Zu den bedeutendsten Galerien im Kunst-Quartier M50 gehört ShangART. Gerade ist dort die Ausstellung „Blissful as Gods" mit Arbeiten des 1977 geborenen Xu Zhen zu sehen, darunter aus Lederfetischobjekten zusammengesetzte, an Gemälde erinnernde Wandobjekte und Skulpturen, wie eine alabasterweiße europäisch-klassizistische Frauenfigur, die sich im mehrarmigen, goldfarbenen Körper einer fernöstlichen Gottheit wiegt. So versinnbildlicht Xu Zhen, wie sich China der westlichen Welt nicht nur ökonomisch annähert, sondern sich auch kulturell mit ihr auseinandersetzt. ShangART war eine der ersten Galerien, die Ai Weiwei vertrat. Der in Deutschland wohl bekannteste chinesische Künstler hatte vor einigen Jahren in Schanghai ein Studio gebaut. Die Behörden ließen es abreißen, kurze Zeit bevor er wegen angeblichen Steuerbetrugs für mehrere Monate ins Gefängnis kam. Seine Arbeiten werden in China nach wie vor konsequent aus Schauen entfernt.

Neben Galerien treiben in Schanghai vor allem Privatmuseen den Kunstboom an. Im November eröffnete etwa das von einer Bank finanzierte Minsheng-Kunstmuseum. Die erste Ausstellung ist eine Gruppenschau mit hunderten von Werken von über 50 Künstlern aus über zehn Ländern: Die Superlative haben längst Einzug in Chinas Kunstwelt gehalten. Mitten in einem Einkaufszentrum wurde das Himalayas-Museum platziert, gerade zeigt es eine Retrospektive mit abstrakten Arbeiten des irischen Malers Sean Scully.

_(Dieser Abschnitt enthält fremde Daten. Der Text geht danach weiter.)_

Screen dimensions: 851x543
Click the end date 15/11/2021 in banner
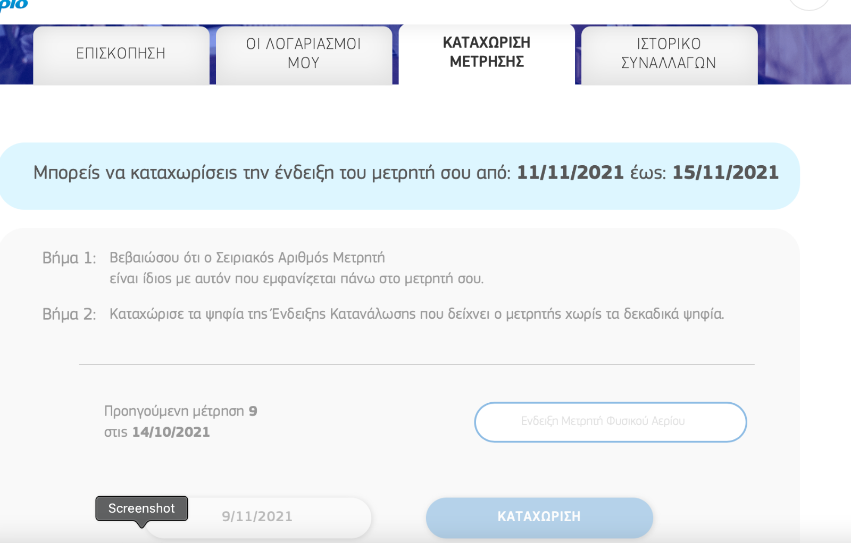coord(725,173)
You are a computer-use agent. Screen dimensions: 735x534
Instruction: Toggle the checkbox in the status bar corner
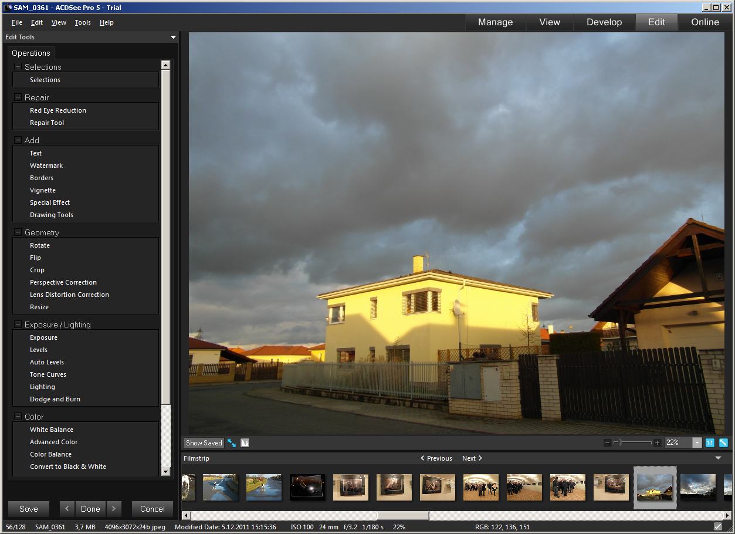click(718, 527)
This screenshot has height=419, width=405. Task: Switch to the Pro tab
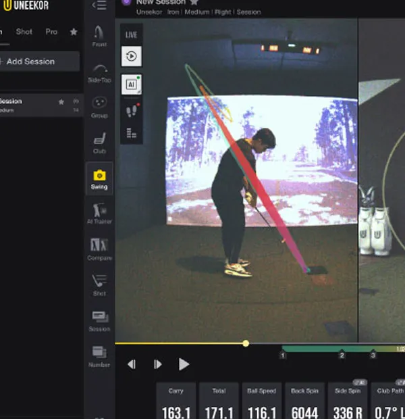51,32
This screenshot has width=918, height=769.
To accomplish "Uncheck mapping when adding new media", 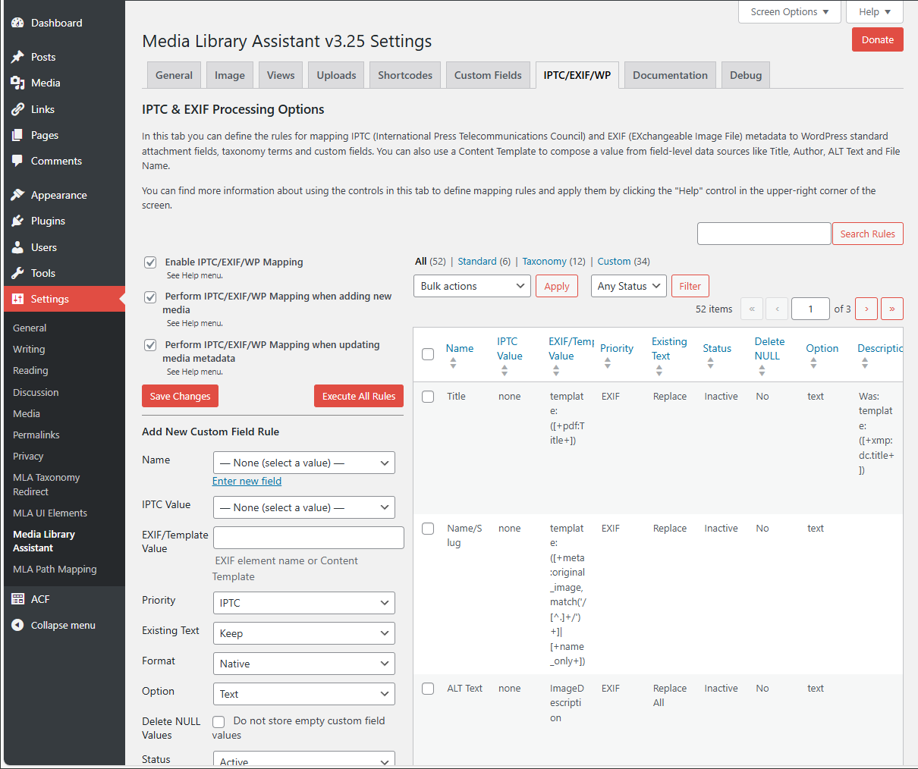I will click(x=150, y=297).
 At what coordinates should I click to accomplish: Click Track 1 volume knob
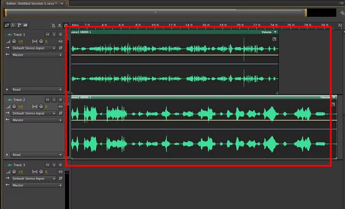(14, 41)
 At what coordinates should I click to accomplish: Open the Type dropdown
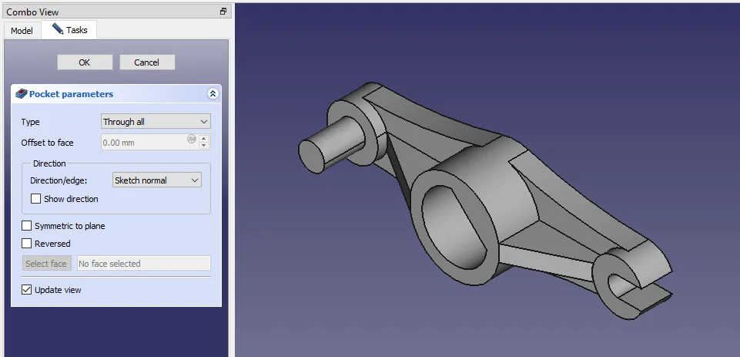coord(156,122)
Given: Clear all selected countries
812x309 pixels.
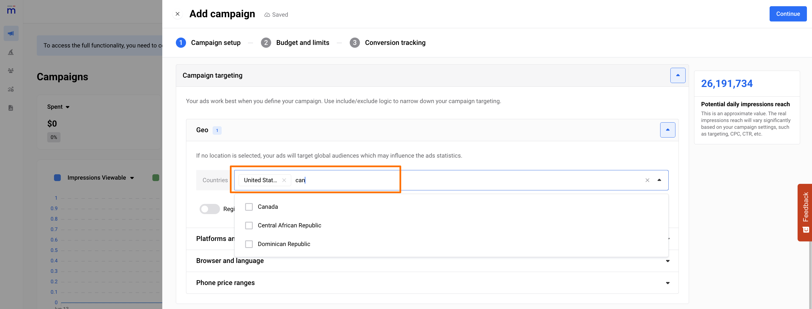Looking at the screenshot, I should 647,180.
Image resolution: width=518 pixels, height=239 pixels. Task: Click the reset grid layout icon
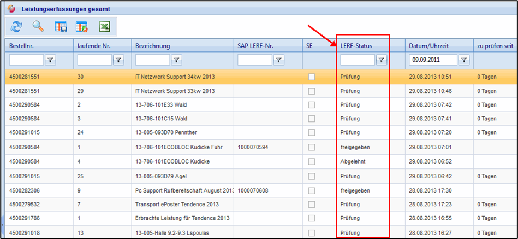click(82, 26)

Aber auch Überblicksschauen mit seit den Achtzigerjahren entstandenen Werken der neuen chinesischen Avantgarde sind in Schanghai zu sehen, etwa im Yuz-Museum, wo der indonesisch-chinesische Mäzen Budi Tek seine bedeutende Sammlung zeigt. Besonders sehenswert sind einige raumgreifende Installationen, etwa Huang Yongpings „Tower Snake" aus dem Jahr 2009, ein begehbares Python-Skelett, das zur Hälfte aus Bambus, einem traditionellen chinesischen Baustoff, und zur anderen aus Stahl, einem mit dem Westen und der Moderne assoziierten Material besteht.

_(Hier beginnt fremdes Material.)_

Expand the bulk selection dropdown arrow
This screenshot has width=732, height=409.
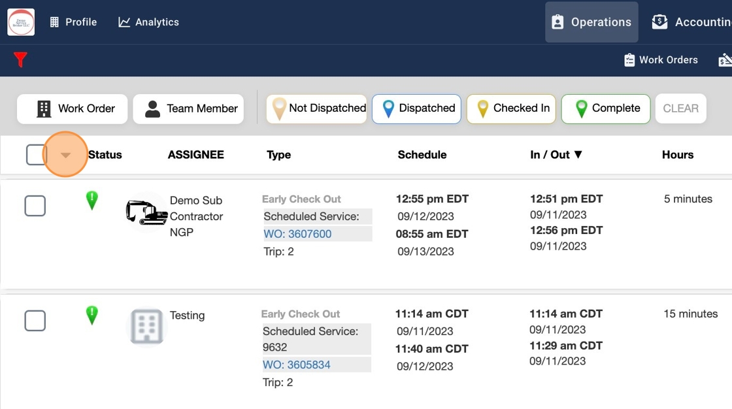[x=65, y=155]
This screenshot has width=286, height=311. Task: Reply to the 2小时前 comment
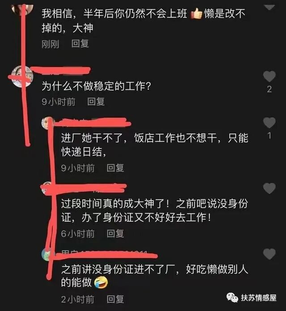tap(115, 299)
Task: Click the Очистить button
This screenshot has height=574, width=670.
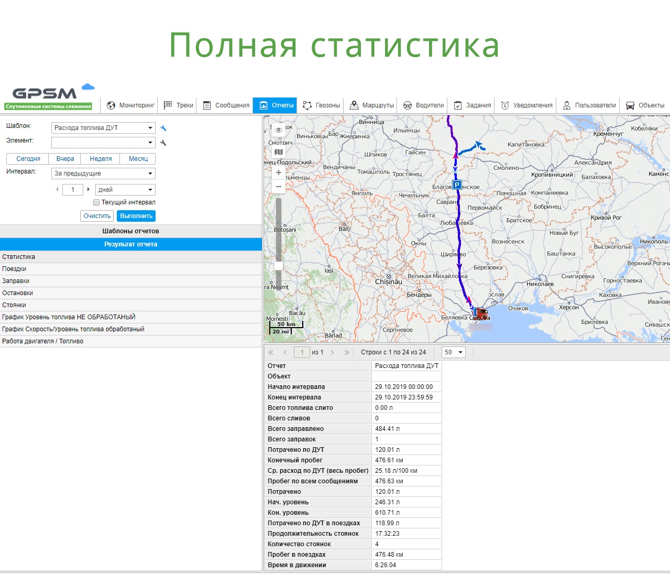Action: point(97,216)
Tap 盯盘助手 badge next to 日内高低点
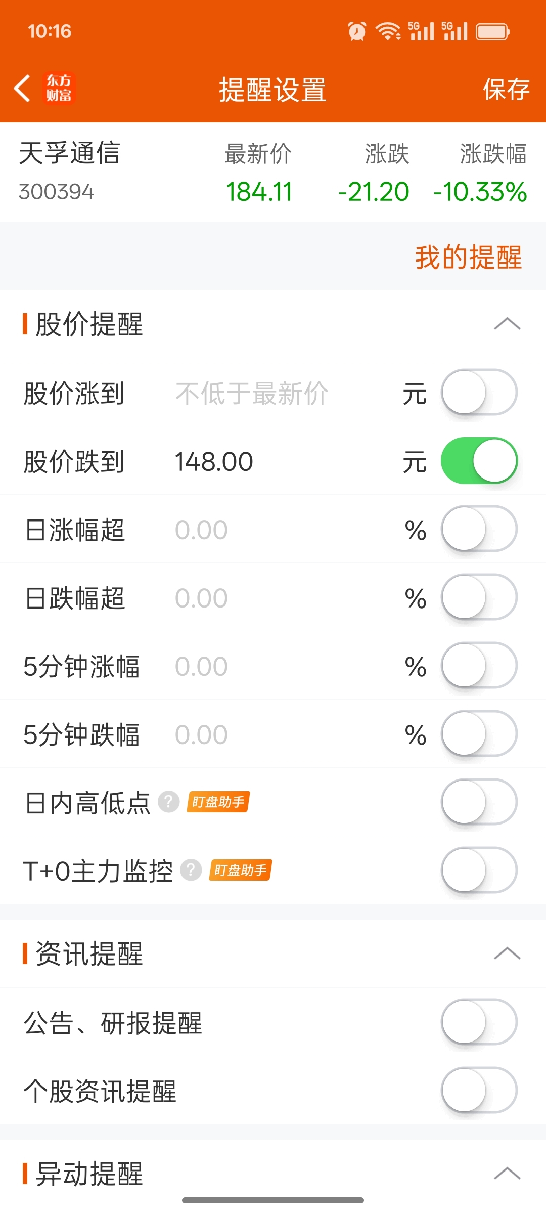The image size is (546, 1214). (218, 802)
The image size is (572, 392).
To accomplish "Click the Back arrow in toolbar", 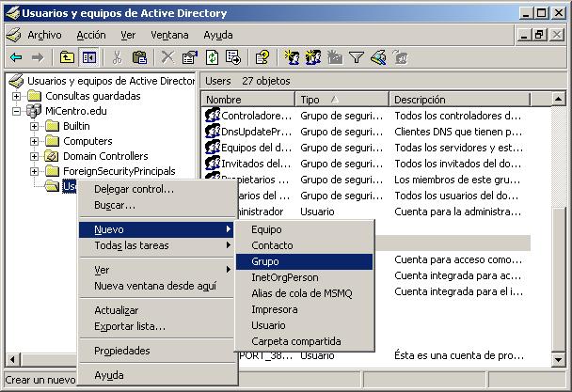I will [15, 57].
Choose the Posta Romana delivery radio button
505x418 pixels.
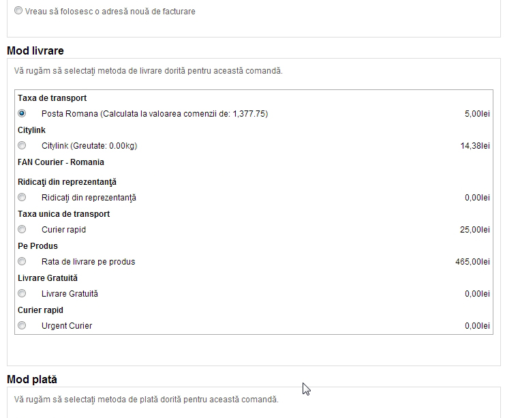click(x=22, y=113)
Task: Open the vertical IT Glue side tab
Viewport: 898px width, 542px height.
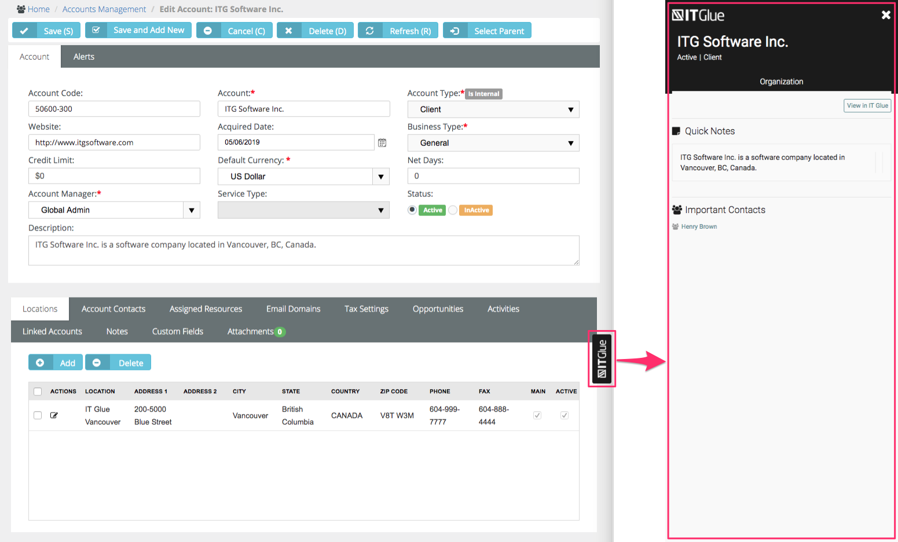Action: pyautogui.click(x=602, y=358)
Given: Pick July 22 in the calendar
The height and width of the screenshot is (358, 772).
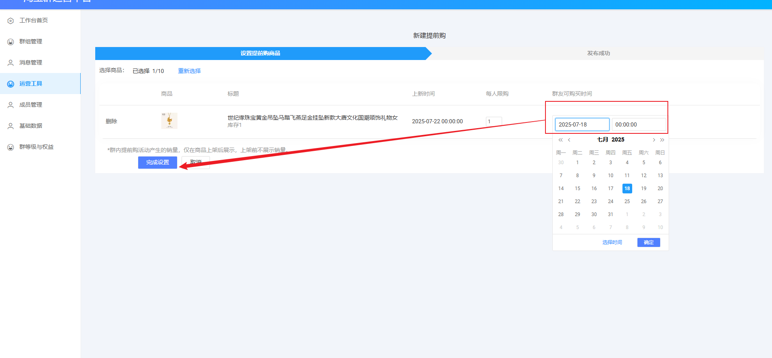Looking at the screenshot, I should 577,202.
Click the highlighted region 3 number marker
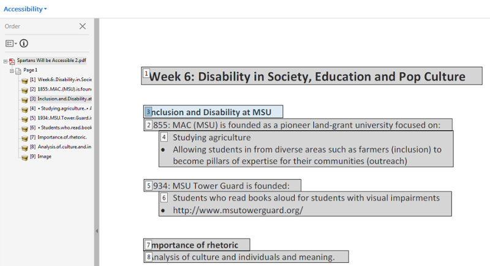 click(x=148, y=112)
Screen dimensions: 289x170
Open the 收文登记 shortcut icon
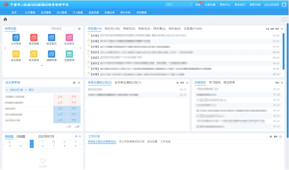click(52, 37)
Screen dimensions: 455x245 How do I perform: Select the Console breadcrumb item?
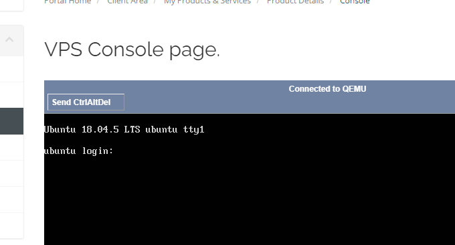coord(355,2)
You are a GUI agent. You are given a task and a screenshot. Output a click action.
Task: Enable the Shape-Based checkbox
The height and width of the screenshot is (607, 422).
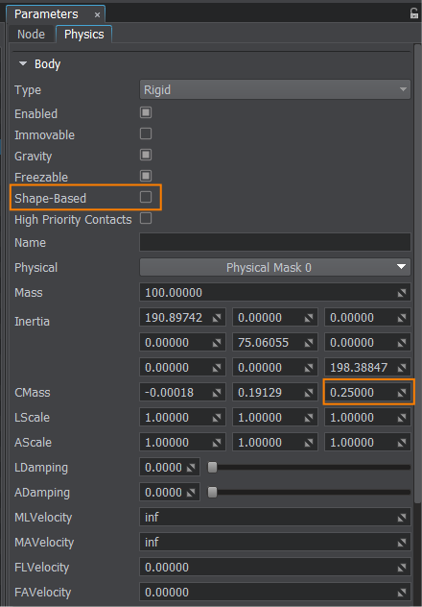tap(146, 197)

Eindruck hinterlässt auch die Arbeit „Freedom" des Künstlerpaars Sun Yuan und Peng Yu. Die 2009 geschaffene Installation besteht aus einem meterhohen rostigen Stahlcontainer. Durch eingelassene Fenster blickt der Betrachter auf einen wie eine Kobra aufgerichteten Schlauch. Unter wildem Zucken spuckt dieser einen mit massivem Druck beförderten Wasserstrahl aus, der beängstigend gegen die Wände und Fenster des Containers peitscht. Auf beklemmende Weise vermittelt „Freedom" die Bedingungen der Kunstproduktion im modernen China. Eine hungrige, vom Markt beflügelte Generation neuer Künstler trifft dort auf staatliche Kontrolle und Zensur.